:: Given text ::
Initialisation of Quantile Mapping bias corrector. All arguments must be named.

Parameters:
  • distY0 (A statistical distribution from scipy.stats or SBCK.tools.rv_*) – The distribution of references.

  • distX0 (A statistical distribution from scipy.stats or SBCK.tools.rv_*) – The distribution of biased dataset.

  • kwargsY0 (dict) – Arguments passed to distY0

  • kwargsX0 (dict) – Arguments passed to distX0

  • n_features (None or integer) – Numbers of features, optional because it is determined during fit if X0 and Y0 are not None.

  • tol (float) – Numerical tolerance, default 1e-3

fit(Y0, X0)[source]

Fit the QM model

Parameters:
  • Y0 (np.array[ shape = (n_samples,n_features) ]) – Reference dataset

  • X0 (np.array[ shape = (n_samples,n_features) ]) – Biased dataset

predict(X0)[source]

Perform the bias correction

Parameters:

X0 (np.array[ shape = (n_samples,n_features) ]) – Array of values to be corrected

Returns:

Z0 – Return an array of correction

Return type:

np.array[ shape = (n_samples,n_features) ]

AID_BC.version module

Version information for AID_BC.

AID_BC.version.get_version()[source]

Return the version string.

:: Provided records ::
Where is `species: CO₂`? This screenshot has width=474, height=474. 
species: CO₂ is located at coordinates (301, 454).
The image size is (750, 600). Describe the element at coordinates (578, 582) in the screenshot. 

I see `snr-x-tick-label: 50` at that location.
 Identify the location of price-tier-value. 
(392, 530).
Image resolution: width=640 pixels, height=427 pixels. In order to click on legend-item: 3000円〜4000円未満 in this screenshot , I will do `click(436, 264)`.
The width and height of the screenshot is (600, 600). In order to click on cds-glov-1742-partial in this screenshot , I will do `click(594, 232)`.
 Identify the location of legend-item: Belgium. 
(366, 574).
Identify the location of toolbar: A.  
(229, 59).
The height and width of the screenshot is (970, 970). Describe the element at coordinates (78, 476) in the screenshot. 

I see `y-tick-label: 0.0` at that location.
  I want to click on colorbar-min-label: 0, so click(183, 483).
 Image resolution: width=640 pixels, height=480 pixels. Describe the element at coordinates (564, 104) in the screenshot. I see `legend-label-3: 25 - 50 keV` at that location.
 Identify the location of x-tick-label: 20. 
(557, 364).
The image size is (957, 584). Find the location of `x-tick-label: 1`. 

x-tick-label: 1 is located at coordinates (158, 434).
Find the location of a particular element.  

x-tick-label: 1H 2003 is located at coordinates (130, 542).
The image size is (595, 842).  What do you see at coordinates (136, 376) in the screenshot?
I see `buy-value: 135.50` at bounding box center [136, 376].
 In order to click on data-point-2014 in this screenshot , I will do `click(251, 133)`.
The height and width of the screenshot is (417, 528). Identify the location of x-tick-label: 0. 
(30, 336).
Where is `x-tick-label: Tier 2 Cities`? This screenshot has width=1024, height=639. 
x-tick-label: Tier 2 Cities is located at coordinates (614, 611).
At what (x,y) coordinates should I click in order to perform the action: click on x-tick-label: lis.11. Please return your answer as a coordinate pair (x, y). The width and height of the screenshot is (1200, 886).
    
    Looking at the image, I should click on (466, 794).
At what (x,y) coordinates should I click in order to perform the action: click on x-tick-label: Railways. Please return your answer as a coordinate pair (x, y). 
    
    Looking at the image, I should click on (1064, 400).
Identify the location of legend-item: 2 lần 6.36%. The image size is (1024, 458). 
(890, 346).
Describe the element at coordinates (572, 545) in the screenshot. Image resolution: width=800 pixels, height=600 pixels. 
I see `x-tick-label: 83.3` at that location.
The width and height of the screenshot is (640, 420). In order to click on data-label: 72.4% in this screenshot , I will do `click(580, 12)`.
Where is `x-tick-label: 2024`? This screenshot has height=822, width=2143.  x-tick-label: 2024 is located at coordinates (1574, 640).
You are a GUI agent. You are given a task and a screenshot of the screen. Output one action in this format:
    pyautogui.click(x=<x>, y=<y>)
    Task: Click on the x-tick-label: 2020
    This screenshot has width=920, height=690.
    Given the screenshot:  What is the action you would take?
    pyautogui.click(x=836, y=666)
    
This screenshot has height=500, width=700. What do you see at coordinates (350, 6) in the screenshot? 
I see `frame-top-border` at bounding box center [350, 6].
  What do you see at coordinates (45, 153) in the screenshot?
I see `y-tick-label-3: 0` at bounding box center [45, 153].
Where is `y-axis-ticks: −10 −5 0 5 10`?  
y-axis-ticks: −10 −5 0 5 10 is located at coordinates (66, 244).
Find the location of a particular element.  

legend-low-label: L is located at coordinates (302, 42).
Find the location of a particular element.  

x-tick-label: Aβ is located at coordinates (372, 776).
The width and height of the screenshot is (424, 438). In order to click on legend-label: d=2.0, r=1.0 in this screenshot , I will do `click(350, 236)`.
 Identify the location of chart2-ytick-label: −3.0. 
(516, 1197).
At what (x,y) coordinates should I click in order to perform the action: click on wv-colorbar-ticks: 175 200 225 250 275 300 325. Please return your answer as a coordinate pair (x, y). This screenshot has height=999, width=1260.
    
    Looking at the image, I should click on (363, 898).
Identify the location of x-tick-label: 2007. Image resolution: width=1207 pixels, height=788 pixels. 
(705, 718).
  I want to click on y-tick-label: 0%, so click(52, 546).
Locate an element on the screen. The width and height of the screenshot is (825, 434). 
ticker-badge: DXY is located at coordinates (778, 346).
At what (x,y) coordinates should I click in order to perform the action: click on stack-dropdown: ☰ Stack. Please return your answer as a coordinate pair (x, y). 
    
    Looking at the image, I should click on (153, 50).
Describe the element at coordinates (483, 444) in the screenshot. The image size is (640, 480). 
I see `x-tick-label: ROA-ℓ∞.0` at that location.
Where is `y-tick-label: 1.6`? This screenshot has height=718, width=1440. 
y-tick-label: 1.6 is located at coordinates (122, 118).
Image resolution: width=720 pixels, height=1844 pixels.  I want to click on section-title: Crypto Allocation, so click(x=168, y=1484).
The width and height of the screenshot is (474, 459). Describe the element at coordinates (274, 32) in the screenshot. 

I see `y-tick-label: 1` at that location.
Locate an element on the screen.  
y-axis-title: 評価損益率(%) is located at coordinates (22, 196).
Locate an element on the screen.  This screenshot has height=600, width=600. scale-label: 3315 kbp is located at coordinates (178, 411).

:: Work item A ::
Transcribe the stretch of the Quantile Mapping documentation from "Initialisation of Quantile" through "are not None.".
:: Work item B ::
How many lines of the records contain the string "colorbar"? Give only the number.
The records have no connection to the Quantile Mapping documentation.

:: Solution A ::
Initialisation of Quantile Mapping bias corrector. All arguments must be named.

Parameters:
  • distY0 (A statistical distribution from scipy.stats or SBCK.tools.rv_*) – The distribution of references.

  • distX0 (A statistical distribution from scipy.stats or SBCK.tools.rv_*) – The distribution of biased dataset.

  • kwargsY0 (dict) – Arguments passed to distY0

  • kwargsX0 (dict) – Arguments passed to distX0

  • n_features (None or integer) – Numbers of features, optional because it is determined during fit if X0 and Y0 are not None.

:: Solution B ::
2